【尾鷲】三重県尾鷲市早田町で定置網漁を営む「早田大敷」が、第30回全国青年・女性漁業者交流大会に初出場し、漁業経営改善部門で水産庁長官賞に輝いた。就労環境を見直し、担い手不足を解消した点が評価された。
同大会は全国漁業協同組合連合会が主催し、青年・女性漁業者が研究や実践活動の成果を発表する。同社は県大会で最高賞の知事賞を受賞。3月の全国大会では、同部門に6団体が参加し、2位相当の評価を受けた。
町はブリの定置網漁を主産業とする。漁業者の減少が深刻化する中、同社は漁業協同組合や市と連携し、平成24年に人材育成機関「早田漁師塾」を開校。これまでに11人が入塾し、3人が町内で漁業に携わる。
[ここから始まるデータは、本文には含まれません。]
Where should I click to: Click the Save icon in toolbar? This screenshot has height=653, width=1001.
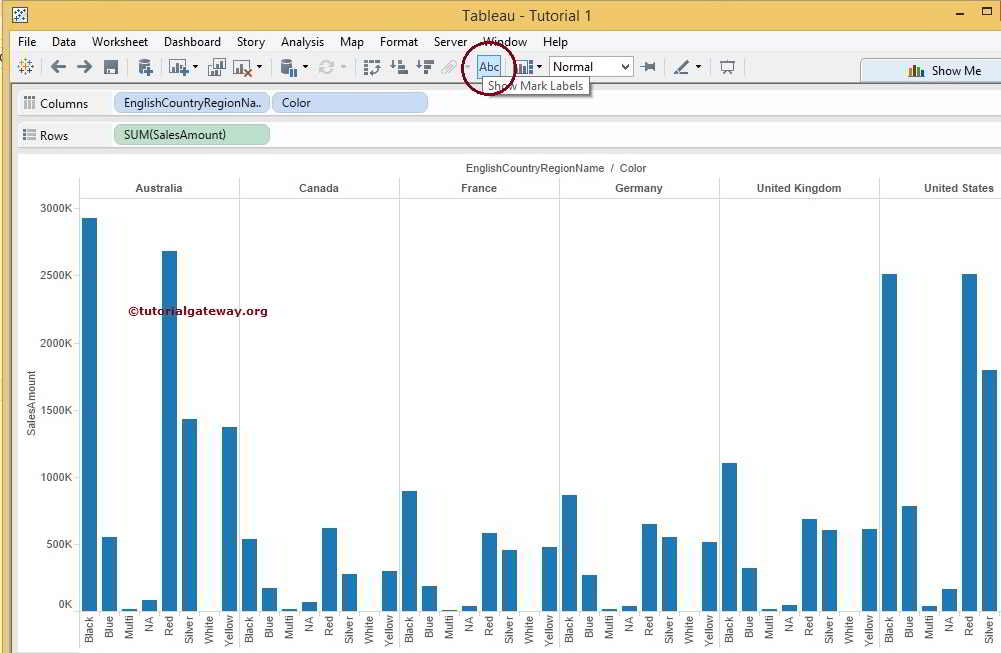click(111, 67)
4週間の研修では定置網の漁業体験や、町民らとの交流などを経験。町全体で就労環境を整えたことで、同社乗組員の平均年齢が大幅に若返ったほか、初の女性漁師が誕生するなど、長年の地域課題を解決に導いた。
10日に同社関係者らが市役所を訪ね、加藤千速市長に受賞を報告。約9年前から漁労長を務める中井恭佑さん(36)は「高齢化が進む町で、どう外部から人を集めたかをアピールできた。今度は1位を狙う」と話した。